▶ **Problem statement**:
Reproduce the listing below word for word.

▶ **Extracted data**:
------------------------------------------------------------
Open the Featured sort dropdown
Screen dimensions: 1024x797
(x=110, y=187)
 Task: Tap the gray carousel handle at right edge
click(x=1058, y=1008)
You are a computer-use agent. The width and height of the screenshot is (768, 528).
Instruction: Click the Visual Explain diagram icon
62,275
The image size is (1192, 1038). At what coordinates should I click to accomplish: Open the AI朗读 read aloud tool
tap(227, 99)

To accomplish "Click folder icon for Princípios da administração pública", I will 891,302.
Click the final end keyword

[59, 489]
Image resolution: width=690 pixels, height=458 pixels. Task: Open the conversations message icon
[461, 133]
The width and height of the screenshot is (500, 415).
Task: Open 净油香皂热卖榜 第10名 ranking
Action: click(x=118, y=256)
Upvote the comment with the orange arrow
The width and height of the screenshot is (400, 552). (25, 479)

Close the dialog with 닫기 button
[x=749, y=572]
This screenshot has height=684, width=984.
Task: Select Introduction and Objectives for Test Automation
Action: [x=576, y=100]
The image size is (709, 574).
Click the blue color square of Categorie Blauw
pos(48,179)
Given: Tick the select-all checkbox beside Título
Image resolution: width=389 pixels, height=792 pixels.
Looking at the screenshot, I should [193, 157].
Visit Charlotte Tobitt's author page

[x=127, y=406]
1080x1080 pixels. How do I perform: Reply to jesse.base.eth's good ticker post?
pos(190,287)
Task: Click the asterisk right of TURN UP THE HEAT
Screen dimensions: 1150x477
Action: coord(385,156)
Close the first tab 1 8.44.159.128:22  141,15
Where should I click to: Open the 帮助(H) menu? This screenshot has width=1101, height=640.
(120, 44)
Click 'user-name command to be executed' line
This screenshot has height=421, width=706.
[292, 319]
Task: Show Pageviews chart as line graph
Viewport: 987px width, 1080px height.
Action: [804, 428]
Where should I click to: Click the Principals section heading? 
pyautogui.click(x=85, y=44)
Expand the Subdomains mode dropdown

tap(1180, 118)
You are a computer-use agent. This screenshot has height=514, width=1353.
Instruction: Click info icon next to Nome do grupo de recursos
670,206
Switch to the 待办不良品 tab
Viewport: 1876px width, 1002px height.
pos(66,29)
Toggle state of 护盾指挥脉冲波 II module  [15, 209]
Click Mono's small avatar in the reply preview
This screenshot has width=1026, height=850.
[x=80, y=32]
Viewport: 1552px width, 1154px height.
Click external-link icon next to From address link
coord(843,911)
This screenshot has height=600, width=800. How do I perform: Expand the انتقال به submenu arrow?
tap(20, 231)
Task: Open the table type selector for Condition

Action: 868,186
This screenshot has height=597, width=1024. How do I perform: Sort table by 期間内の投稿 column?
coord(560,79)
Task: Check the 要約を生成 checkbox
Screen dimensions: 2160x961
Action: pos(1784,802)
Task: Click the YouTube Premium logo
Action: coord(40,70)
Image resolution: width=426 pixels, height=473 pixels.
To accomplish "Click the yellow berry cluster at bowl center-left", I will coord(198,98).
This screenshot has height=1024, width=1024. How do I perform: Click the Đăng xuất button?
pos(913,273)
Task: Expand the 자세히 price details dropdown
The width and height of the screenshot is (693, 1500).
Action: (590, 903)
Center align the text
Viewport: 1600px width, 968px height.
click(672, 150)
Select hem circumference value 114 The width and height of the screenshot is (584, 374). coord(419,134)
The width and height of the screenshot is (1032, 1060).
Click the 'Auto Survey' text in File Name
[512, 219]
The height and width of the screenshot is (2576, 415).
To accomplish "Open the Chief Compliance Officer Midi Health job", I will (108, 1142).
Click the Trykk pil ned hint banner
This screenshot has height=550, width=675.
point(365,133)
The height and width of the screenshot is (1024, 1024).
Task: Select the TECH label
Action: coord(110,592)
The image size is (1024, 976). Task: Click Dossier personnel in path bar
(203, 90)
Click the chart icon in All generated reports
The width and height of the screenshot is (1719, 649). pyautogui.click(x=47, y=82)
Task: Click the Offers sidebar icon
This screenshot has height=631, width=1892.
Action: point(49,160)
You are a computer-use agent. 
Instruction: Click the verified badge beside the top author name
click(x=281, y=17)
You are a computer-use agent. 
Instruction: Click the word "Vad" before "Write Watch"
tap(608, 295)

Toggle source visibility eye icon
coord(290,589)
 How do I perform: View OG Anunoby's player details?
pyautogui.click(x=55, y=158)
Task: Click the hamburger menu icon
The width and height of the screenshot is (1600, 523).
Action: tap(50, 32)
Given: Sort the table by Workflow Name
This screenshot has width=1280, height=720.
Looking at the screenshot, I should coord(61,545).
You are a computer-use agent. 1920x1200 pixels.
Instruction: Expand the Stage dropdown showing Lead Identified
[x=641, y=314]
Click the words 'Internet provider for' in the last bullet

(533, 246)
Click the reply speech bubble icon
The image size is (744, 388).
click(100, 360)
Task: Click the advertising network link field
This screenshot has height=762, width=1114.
------------------------------------------------------------
▶ **Output for this task**:
Open the Featured sort dropdown
Screen dimensions: 1024x797
(x=110, y=187)
 Task: Tap the gray carousel handle at right edge
click(x=1058, y=1008)
You are a computer-use agent. The width and height of the screenshot is (768, 528).
Instruction: Click the Visual Explain diagram icon
62,275
The image size is (1192, 1038). At what coordinates should I click to accomplish: Open the AI朗读 read aloud tool
tap(227, 99)

To accomplish "Click folder icon for Princípios da administração pública", I will 891,302.
Click the final end keyword

[59, 489]
Image resolution: width=690 pixels, height=458 pixels. Task: Open the conversations message icon
[461, 133]
The width and height of the screenshot is (500, 415).
Task: Open 净油香皂热卖榜 第10名 ranking
Action: click(x=118, y=256)
Upvote the comment with the orange arrow
The width and height of the screenshot is (400, 552). (25, 479)

Close the dialog with 닫기 button
[x=749, y=572]
This screenshot has height=684, width=984.
Task: Select Introduction and Objectives for Test Automation
Action: [x=576, y=100]
The image size is (709, 574).
Click the blue color square of Categorie Blauw
pos(48,179)
Given: Tick the select-all checkbox beside Título
Image resolution: width=389 pixels, height=792 pixels.
Looking at the screenshot, I should [193, 157].
Visit Charlotte Tobitt's author page

[x=127, y=406]
1080x1080 pixels. How do I perform: Reply to jesse.base.eth's good ticker post?
pos(190,287)
Task: Click the asterisk right of TURN UP THE HEAT
Screen dimensions: 1150x477
Action: coord(385,156)
Close the first tab 1 8.44.159.128:22  141,15
Where should I click to: Open the 帮助(H) menu? This screenshot has width=1101, height=640.
(120, 44)
Click 'user-name command to be executed' line
This screenshot has height=421, width=706.
[292, 319]
Task: Show Pageviews chart as line graph
Viewport: 987px width, 1080px height.
Action: [804, 428]
Where should I click to: Click the Principals section heading? 
pyautogui.click(x=85, y=44)
Expand the Subdomains mode dropdown

tap(1180, 118)
You are a computer-use agent. This screenshot has height=514, width=1353.
Instruction: Click info icon next to Nome do grupo de recursos
670,206
Switch to the 待办不良品 tab
Viewport: 1876px width, 1002px height.
pos(66,29)
Toggle state of 护盾指挥脉冲波 II module  [15, 209]
Click Mono's small avatar in the reply preview
This screenshot has width=1026, height=850.
[x=80, y=32]
Viewport: 1552px width, 1154px height.
Click external-link icon next to From address link
coord(843,911)
This screenshot has height=600, width=800. How do I perform: Expand the انتقال به submenu arrow?
tap(20, 231)
Task: Open the table type selector for Condition

Action: 868,186
This screenshot has height=597, width=1024. How do I perform: Sort table by 期間内の投稿 column?
coord(560,79)
Task: Check the 要約を生成 checkbox
Screen dimensions: 2160x961
Action: pos(1784,802)
Task: Click the YouTube Premium logo
Action: coord(40,70)
Image resolution: width=426 pixels, height=473 pixels.
To accomplish "Click the yellow berry cluster at bowl center-left", I will coord(198,98).
This screenshot has height=1024, width=1024. How do I perform: Click the Đăng xuất button?
pos(913,273)
Task: Expand the 자세히 price details dropdown
The width and height of the screenshot is (693, 1500).
Action: (590, 903)
Center align the text
Viewport: 1600px width, 968px height.
click(672, 150)
Select hem circumference value 114 The width and height of the screenshot is (584, 374). coord(419,134)
The width and height of the screenshot is (1032, 1060).
Click the 'Auto Survey' text in File Name
[512, 219]
The height and width of the screenshot is (2576, 415).
To accomplish "Open the Chief Compliance Officer Midi Health job", I will (108, 1142).
Click the Trykk pil ned hint banner
This screenshot has height=550, width=675.
point(365,133)
The height and width of the screenshot is (1024, 1024).
Task: Select the TECH label
Action: coord(110,592)
The image size is (1024, 976). Task: Click Dossier personnel in path bar
(203, 90)
Click the chart icon in All generated reports
The width and height of the screenshot is (1719, 649). pyautogui.click(x=47, y=82)
Task: Click the Offers sidebar icon
This screenshot has height=631, width=1892.
Action: point(49,160)
You are a computer-use agent. 
Instruction: Click the verified badge beside the top author name
click(x=281, y=17)
You are a computer-use agent. 
Instruction: Click the word "Vad" before "Write Watch"
tap(608, 295)

Toggle source visibility eye icon
coord(290,589)
 How do I perform: View OG Anunoby's player details?
pyautogui.click(x=55, y=158)
Task: Click the hamburger menu icon
The width and height of the screenshot is (1600, 523).
Action: tap(50, 32)
Given: Sort the table by Workflow Name
This screenshot has width=1280, height=720.
Looking at the screenshot, I should coord(61,545).
You are a computer-use agent. 1920x1200 pixels.
Instruction: Expand the Stage dropdown showing Lead Identified
[x=641, y=314]
Click the words 'Internet provider for' in the last bullet

(533, 246)
Click the reply speech bubble icon
The image size is (744, 388).
click(100, 360)
Task: Click the advertising network link field
This screenshot has height=762, width=1114.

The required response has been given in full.